I knew for sure that my grandfather loved me when, after his death, I was rustling through his basement bathroom and found above the medicine cabinet, a letter I'd sent him when I was in college.

He'd bought a used car for me and I was supposed to pay him back in installments. The letter was to let him know I wanted to pay him back but I couldn't. I never heard back from him. I never paid for the car either.

The car served me well, taking me back and forth from St. Louis to Jefferson City several times. The brakes were shaky and it smoked like crazy. Huge noxious black clouds of smoke. My schoolmates would ask if they could get an order of BBQ from me when I cruised the campus, which wasn't often since mostly I walked trying to preserve my decrepit old car.

I drove that car many miles under the influence of drugs. Sometimes handing off the keys to fellow riders, just as high as I was. Thankfully God was looking out for all of us in those days.


I eventually sold it. The woman I sold it to came back to me with misgivings, complaining about the brakes. I explained to her "as is". I believe I made an enemy that day.


But back to Grandfather. He was a major father figure in my life. He was a gruff, old school guy. He thought women should stay in the kitchen. I resented the fact that I couldn't hang out with him and my brother as they tinkered on cars in the backyard. He bought all of the family's groceries. Always coming home with off brand items, trying to save money. Grandmother would be pissed. But she worked with whatever he brought home. Including a big old fresh fish that she had to scale and gut. Fish scales flew all over the kitchen. I was amazed, who knew fish had eyes!

He smoked a pipe in the living room from his pipe collection. He had a intricate ritual of cleaning the pipe before the puffing began. He was a hoarder, as was my mother. His domain of the basement workshop, barbershop and garage were stuffed to the rafters with massive amounts of junk of all types. My brother could enter but not us girls, my cousins and me.

I would sneak into the workroom that held a treasure trove of tools and half finished projects, or contraptions as my Grandmother called them. He was always working on something with his working man's hands. I wanted to see his hands in the coffin during his funeral, but wasn't allowed. My family thought it was a morbid request. I remembered his hands.

He would take me and my brother to the Soulard Market on the weekends. I was creeped out by the live chickens, but happy I was hanging with the fellas.

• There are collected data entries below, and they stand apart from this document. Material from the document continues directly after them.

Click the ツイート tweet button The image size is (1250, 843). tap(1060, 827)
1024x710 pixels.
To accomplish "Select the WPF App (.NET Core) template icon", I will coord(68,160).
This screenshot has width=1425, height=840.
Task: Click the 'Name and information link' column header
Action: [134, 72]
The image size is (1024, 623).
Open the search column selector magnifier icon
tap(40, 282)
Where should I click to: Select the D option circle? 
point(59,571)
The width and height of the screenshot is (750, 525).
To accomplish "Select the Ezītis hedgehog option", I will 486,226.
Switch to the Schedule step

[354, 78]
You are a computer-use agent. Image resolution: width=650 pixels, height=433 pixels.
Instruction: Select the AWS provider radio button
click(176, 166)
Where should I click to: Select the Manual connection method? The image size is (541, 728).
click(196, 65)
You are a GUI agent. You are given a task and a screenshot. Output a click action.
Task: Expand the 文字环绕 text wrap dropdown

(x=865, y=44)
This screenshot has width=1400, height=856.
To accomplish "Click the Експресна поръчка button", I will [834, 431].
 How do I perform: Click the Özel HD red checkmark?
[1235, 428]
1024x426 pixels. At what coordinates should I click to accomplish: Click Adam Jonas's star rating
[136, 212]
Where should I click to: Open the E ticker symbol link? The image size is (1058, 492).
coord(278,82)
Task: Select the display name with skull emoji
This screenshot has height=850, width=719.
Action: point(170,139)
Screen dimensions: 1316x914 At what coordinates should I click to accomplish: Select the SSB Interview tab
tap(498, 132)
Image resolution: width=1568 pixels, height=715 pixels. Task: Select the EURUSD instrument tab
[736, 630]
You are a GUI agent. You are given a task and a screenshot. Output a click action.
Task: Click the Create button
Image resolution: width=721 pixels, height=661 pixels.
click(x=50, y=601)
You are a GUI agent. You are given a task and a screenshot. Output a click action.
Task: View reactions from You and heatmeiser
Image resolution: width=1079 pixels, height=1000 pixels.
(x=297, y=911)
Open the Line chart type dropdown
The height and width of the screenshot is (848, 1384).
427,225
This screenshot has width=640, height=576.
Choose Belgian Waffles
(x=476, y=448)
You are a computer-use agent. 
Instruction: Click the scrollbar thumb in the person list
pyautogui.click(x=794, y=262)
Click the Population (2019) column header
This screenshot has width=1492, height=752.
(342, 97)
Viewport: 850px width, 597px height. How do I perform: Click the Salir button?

He drove around in a dilapidated truck that I was embarrassed to ride in to church. He didn't care.

He always had a five o'clock shadow and when we kids kissed his cheeks we would shriek about the scratchiness. He wasn't a warm and fuzzy kind of guy. No hugging, no "I love you"s. No holiday cards, none of that kind of soft stuff.

Him buying me the car, or taking care of our family for years by working the night shift at the railroad until he retired, didn't hit me as love. Seeing that he had saved that letter of mine did.